Sisterhood is a notion of unity among all women, that is, that all women are sisters. But what makes us sisters? One idea of sisterhood is founded on shared experience and oppression. Women might bond over shared anxieties, sufferings, and trials. Perhaps women share a bond or seek to connect with other women because they relate over the difficulty of their experiences of being subordinated, the victims of violence, stereotyped, excluded or otherwise oppressed. Women talking with other women and sharing experiences plays a large role in bringing oppression to public consciousness.
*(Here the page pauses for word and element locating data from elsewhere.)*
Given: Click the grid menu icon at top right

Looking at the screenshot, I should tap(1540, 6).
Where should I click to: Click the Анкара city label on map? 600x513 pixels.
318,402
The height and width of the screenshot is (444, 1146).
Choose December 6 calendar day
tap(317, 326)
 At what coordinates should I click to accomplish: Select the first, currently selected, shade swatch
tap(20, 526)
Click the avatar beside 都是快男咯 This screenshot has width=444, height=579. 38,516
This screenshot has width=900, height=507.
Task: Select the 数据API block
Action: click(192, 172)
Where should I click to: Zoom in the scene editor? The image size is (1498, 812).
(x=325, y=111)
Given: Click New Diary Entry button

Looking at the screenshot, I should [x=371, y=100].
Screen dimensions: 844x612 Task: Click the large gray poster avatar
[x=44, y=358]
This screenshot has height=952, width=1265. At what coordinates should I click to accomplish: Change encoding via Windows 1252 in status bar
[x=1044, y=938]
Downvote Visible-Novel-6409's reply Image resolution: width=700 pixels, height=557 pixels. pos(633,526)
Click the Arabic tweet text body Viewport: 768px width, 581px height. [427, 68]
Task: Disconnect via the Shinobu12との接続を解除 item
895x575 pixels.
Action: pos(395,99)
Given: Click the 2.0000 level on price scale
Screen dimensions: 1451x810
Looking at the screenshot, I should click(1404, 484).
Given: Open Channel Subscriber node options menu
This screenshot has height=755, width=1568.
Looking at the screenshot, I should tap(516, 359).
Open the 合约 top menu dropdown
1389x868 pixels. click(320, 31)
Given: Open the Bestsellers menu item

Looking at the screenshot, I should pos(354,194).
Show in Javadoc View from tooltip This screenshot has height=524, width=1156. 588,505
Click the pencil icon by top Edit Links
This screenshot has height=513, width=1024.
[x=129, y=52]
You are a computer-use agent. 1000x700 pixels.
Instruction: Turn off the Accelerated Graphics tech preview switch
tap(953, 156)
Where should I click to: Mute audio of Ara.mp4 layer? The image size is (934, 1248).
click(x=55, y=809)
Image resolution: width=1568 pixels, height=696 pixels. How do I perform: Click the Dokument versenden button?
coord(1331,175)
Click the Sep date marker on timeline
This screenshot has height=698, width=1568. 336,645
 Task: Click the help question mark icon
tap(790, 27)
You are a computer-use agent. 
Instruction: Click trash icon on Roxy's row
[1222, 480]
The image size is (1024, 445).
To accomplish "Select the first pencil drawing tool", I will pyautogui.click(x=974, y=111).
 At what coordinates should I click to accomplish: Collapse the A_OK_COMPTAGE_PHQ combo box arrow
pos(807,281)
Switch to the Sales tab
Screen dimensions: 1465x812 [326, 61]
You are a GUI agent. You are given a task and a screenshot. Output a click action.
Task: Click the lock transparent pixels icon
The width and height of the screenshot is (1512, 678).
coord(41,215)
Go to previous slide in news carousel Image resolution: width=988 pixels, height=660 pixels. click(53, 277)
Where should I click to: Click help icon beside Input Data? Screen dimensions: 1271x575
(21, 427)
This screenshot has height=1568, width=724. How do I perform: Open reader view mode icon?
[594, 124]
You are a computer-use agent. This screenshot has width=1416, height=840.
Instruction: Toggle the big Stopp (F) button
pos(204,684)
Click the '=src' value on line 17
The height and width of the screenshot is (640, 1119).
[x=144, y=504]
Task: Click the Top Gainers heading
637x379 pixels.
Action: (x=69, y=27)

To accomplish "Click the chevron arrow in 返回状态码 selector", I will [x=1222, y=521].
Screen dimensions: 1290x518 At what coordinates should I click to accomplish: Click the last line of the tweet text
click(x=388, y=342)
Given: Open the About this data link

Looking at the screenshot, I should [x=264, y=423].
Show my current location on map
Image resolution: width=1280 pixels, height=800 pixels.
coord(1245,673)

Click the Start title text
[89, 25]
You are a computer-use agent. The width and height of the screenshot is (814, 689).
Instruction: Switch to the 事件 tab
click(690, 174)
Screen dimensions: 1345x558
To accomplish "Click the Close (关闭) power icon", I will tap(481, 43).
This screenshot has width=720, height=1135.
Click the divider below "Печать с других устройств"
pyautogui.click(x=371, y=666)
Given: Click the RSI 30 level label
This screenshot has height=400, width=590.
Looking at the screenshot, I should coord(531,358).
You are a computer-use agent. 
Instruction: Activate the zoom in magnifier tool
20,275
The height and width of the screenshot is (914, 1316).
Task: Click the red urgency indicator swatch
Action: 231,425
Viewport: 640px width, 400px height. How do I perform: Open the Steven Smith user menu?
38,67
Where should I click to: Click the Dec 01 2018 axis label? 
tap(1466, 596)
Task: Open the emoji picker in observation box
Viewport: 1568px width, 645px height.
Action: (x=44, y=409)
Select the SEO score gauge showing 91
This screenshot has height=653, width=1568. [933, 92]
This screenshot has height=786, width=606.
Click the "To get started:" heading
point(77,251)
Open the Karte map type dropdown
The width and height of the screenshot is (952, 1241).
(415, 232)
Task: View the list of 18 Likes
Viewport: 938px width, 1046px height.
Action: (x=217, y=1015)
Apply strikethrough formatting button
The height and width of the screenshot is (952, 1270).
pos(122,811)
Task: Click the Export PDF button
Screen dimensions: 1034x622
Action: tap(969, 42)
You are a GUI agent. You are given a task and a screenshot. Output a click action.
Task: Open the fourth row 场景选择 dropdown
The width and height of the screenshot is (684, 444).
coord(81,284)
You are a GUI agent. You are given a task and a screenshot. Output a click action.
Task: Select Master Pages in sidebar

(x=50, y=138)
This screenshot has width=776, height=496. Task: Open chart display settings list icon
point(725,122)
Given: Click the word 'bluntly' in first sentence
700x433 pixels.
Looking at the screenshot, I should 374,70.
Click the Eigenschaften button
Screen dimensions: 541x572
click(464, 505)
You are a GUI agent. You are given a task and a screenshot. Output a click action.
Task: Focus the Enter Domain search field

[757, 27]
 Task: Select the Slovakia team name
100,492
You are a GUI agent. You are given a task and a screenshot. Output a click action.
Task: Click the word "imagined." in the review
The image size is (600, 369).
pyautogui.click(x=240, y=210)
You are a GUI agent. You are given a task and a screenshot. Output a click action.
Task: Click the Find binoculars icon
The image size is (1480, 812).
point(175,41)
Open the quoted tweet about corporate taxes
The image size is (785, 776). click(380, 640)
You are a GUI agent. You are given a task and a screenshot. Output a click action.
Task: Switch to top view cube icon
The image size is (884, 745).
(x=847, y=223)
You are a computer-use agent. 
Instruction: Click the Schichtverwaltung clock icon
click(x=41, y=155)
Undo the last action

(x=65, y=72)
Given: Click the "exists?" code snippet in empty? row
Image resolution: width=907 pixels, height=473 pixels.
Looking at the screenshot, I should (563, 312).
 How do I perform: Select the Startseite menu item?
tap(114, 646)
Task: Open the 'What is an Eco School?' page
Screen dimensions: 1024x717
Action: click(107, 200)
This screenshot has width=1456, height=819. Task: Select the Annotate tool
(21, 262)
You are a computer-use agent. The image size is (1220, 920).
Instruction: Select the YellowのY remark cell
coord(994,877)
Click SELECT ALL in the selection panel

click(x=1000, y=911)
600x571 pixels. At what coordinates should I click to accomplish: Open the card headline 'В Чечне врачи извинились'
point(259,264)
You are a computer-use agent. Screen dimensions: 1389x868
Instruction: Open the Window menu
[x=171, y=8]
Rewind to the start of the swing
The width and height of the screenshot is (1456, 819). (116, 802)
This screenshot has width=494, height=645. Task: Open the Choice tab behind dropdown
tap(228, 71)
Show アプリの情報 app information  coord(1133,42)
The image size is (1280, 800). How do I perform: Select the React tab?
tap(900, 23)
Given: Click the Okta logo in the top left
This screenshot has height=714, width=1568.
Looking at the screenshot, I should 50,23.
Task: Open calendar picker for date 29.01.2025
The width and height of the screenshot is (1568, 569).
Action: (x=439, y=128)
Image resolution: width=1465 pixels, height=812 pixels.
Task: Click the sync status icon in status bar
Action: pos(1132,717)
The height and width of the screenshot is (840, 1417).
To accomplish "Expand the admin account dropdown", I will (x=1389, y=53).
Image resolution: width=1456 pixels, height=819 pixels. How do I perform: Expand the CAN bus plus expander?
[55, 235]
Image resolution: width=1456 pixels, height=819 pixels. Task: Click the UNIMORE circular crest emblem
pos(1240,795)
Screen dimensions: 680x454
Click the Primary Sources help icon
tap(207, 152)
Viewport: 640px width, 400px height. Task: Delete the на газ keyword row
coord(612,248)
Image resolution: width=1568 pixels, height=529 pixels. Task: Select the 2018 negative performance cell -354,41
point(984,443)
Sisterhood implies moral and epistemological bonds between women regardless of whether individual women actually know one another. The idea is that all women are subject to sexist violence, marginalization, and exclusion and by virtue of this subjection women are united. Sisterhood should mean that sisters should aid their sisters in need. But of course women do not always or even often respond in compassionate ways to other women, sometimes, women even blame one another for the violence they suffer.
Sisterhood is also problematic in a number of ways. We want to share how not all women actually shares the same experience of oppression. If feminist organizing relies on a bond among women and the bond is grounded in a shred experience of the same oppression, and if there is no shared experience of oppression, then no bond will form and feminist organizing will be paralyzed. Moreover, any number of particular circumstances may affect how a woman experiences oppress. Sisterhood also tends to emphasize victimhood. Certain naming and identifying a problem shared by others is important many women find the initial experience of consciousness rising quite empowering. Nevertheless, focusing on the many ways that women are victimized can be all consuming and quite paralyzing. Is sisterhood stops at how women are victims together then they never get to the point of changing the social and political systems that cause victimization. Women have to move beyond being victims in order to identity that many strengths women have and act on those strengths for the good of all.